Ralph Gordon Johnson (1927-1976) was a professor of invertebrate paleontology at the University of Chicago for nearly 20 years. Among other important work, he worked closely with Eugene Richardson, Jr, of the Field Museum to describe many of the invertebrates of Mazon Creek, including Tullymonstrum gregarium.
Melbourne McKee (1910-1995) was a chemist with the Peabody Coal Company. McKee is standing in the photo below. The sitting man is Robert Tarman, assistant Chemist.

A famous photo of McKee shows him standing in front of the coal seam as it existed in the Braidwood, Wilmington, Coal City area.

McKee is in the center of this photo taken in Pit 14, where coal balls were commonly found.

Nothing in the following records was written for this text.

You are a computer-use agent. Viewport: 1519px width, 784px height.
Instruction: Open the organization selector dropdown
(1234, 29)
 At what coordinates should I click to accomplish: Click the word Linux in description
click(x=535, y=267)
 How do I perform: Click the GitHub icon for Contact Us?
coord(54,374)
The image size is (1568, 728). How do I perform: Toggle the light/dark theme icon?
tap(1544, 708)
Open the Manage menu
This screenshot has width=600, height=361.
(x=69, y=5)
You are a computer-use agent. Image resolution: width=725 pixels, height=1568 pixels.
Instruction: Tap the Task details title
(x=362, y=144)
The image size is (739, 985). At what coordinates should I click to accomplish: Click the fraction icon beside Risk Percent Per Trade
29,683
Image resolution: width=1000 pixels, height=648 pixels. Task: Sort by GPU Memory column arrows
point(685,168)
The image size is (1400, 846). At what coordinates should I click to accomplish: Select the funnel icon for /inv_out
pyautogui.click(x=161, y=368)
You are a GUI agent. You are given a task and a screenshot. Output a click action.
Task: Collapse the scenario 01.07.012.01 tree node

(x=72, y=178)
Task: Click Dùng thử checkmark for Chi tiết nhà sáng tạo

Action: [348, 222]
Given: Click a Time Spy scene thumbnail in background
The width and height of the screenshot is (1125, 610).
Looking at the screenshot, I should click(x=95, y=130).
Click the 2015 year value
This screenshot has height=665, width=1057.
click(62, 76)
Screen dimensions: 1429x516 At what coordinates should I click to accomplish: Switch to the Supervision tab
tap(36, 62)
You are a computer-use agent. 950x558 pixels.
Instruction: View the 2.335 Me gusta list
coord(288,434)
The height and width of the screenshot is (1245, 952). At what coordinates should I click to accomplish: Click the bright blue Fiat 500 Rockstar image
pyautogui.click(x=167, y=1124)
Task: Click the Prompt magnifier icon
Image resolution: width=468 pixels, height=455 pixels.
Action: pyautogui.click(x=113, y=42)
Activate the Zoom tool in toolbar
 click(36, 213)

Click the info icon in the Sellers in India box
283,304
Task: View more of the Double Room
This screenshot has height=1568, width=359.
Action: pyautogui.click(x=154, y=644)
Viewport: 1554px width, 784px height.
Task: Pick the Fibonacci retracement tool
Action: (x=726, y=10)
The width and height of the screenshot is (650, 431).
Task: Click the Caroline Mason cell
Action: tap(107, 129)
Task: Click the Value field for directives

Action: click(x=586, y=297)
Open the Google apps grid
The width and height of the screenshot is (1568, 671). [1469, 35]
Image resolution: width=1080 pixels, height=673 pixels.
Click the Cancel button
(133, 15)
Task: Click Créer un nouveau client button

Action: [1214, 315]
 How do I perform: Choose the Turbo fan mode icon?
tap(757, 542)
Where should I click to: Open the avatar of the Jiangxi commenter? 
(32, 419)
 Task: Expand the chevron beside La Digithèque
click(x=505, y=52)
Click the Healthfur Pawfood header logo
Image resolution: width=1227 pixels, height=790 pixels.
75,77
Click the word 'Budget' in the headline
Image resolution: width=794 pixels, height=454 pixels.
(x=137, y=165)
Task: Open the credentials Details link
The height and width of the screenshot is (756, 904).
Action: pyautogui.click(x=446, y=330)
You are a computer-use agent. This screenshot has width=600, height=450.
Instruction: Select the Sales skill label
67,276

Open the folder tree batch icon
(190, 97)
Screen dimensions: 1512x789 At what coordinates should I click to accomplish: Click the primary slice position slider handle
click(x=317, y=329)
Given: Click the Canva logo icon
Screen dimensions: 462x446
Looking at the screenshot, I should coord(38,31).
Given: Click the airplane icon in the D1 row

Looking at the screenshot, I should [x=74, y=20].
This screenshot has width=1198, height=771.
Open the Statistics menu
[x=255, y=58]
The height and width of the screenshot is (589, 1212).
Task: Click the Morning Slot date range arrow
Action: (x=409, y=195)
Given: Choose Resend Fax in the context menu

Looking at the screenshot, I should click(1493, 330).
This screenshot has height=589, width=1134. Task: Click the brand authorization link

In 1968, Ida was working with Ralph Johnson and others at Pit 11. This series of photos was taken during collecting trips to Pit 11.


This might be the head wall!

At Ponderosa Lake…

The back of this one had…

Our favorite lunch spot in the Ponderosa.
I’ll keep you supplied with new publication.
Ida
“Clear Lake”, was this Long Lake?


Charlie, Peter Kranz, Ralph and his son on the beautiful banks of incline #5 (we call it Clear Lake)
Melbourne McKee and Charles Shabica are in this photo. The photo appeared in the October 1968 Field Museum Bulletin article “Jellyfish in them thar hills” (see Mazon Monday #158).


Dear Melburn,
This shot turned out very well and I think the Bulletin will use it. Ralph tells me today he thinks we’d better stay at the Museum this week and wash and catalog fossils – we’re way behind. It may be a while (months?) before we see you again. Thanks for the all your help this summer. It’s be good seeing you.
Ida
The Carbon Hill School Museum is an interesting place with many artifacts that document everyday life over the last 150+ years in the Carbon Hill, Coal City, Diamond, Braidwood, and Wilmington area. The museum is open every Monday from Noon – 4 PM or by appointment. It’s an invaluable source for learning about the area’s history.